- Page text -
────────────────────
Zalc warns that the inherent “malleability of the notion of national interest” can easily be used to legitimize “discretionary power as being exercised in the name of the higher interests of the state.” This has become a live issue again today. The revocation of nationality is enjoying something of a renaissance even in some Western democracies, where it is framed as a counterterrorism measure. As the UN Special Rapporteur on contemporary forms of racism Tendayi Achiume noted in a 2018 report to the General Assembly:

“States all over the world continue to use national security and counterterrorism justifications to strip members of their national populations of citizenship […] which in practice [has] a disproportionate effect on marginalized racial, national, and religious groups.”

TURNING A BLIND EYE

When stateless people appealed to the League of Nations for assistance in the years following WWI, the world’s first global-governance body received so many letters that it was forced to acknowledge the issue, and to consider whether and how it could take up the refugees’ cause. But, as Siegelberg shows, the response was muted. Firm in their resolve to protect the legitimacy of states and the international state system, legal experts at the League shied away from “the messier world of politics.” They preferred to situate “the problem of statelessness within the domain of the conflict of laws and avoided addressing it as a wider international or humanitarian crisis resulting from mass denationalization or exclusionary national legislation.”

Then came the post-WWII system, which renewed the ambition to use international law to insulate the modern world against mass atrocities, statelessness, and human-rights abuses, but has proved insufficiently robust. States have maintained and adapted their powers to exclude and denationalize their own people.

This is evident even in countries that harbor no doubts about their status as liberal democracies. In 2019, the United Kingdom’s then-Home Secretary, Sajid Javid, summarily revoked the citizenship of Shamima Begum, a teenage girl who had run away from home to become the bride of an Islamic State fighter. (Since this decision had clear political motives and was taken without any judicial proceedings, a court of appeal ruled in July 2020 that Begum should be allowed to return to the UK to fight the decision, but this ruling was overturned by the UK Supreme Court.)
────────────────────
- Required actions -
1. In the passage on statelessness, who revoked Shamima Begum's citizenship in 2019?
2. Reproduce the passage on statelessness word for word, from "Then came the" to "their own people.".
────────────────────
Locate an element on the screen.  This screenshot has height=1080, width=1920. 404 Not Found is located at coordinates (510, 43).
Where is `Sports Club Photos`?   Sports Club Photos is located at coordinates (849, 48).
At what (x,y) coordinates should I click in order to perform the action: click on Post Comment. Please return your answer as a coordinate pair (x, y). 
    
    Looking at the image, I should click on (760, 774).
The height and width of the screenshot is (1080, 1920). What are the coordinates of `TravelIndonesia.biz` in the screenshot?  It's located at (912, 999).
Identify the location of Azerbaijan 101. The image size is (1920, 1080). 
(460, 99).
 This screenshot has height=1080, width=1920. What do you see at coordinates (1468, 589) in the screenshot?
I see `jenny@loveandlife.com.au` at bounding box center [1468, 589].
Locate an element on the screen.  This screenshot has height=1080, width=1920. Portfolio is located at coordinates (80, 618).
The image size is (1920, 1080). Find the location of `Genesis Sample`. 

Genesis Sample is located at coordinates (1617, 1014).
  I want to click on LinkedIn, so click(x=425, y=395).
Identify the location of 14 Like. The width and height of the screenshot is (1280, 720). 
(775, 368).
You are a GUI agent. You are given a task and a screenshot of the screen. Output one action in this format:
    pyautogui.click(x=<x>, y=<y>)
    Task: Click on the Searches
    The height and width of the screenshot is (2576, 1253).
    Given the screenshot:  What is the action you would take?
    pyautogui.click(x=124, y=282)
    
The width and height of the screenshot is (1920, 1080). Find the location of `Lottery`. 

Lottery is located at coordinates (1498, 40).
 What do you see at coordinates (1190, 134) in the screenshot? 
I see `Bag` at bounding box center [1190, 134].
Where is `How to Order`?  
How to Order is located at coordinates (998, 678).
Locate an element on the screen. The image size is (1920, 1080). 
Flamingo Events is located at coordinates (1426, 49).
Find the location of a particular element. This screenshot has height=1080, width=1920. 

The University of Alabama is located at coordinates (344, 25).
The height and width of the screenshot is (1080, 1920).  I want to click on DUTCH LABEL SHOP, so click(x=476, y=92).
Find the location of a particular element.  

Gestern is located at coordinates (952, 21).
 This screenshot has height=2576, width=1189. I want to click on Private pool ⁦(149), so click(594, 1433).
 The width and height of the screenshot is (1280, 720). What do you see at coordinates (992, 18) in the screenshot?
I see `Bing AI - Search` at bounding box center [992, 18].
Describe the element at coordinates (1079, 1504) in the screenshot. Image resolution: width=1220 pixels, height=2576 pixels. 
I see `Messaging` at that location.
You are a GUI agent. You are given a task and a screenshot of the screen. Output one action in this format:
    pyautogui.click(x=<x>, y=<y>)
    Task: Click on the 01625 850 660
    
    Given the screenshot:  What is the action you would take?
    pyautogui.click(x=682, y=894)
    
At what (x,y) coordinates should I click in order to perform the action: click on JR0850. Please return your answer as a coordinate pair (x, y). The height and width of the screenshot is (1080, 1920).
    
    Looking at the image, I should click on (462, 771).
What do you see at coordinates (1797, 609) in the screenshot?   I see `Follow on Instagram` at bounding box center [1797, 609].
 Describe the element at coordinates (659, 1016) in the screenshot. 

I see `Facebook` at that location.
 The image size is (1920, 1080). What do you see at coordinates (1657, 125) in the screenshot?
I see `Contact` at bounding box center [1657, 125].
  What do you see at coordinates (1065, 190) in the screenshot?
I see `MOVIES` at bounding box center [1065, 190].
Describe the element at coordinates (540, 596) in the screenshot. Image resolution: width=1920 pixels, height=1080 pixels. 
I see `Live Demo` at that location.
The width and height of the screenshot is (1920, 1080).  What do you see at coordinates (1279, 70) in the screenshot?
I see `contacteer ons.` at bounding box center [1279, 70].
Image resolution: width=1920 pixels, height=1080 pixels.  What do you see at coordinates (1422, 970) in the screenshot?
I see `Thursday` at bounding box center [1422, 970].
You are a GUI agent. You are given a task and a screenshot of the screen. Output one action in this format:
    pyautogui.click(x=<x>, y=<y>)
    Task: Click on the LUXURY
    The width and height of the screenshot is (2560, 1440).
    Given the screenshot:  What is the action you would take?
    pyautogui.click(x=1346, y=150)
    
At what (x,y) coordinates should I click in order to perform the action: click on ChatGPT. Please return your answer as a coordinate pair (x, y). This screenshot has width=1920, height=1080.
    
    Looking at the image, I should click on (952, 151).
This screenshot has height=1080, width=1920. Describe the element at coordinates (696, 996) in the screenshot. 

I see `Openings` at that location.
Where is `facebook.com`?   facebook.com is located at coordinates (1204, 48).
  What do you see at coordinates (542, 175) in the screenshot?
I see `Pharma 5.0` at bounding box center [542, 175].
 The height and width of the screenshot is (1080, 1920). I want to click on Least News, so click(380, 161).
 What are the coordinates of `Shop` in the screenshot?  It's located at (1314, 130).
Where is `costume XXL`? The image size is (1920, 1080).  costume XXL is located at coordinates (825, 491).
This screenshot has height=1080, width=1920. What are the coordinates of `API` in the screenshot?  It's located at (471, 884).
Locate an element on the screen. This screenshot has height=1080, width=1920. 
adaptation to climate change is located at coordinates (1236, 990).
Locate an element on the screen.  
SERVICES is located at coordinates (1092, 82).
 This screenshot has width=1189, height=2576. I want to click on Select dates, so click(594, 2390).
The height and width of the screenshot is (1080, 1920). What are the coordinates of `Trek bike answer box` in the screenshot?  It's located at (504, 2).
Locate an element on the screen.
────────────────────
- Solutions -
1. Sajid Javid, who was then the United Kingdom's Home Secretary.

2.
Then came the post-WWII system, which renewed the ambition to use international law to insulate the modern world against mass atrocities, statelessness, and human-rights abuses, but has proved insufficiently robust. States have maintained and adapted their powers to exclude and denationalize their own people.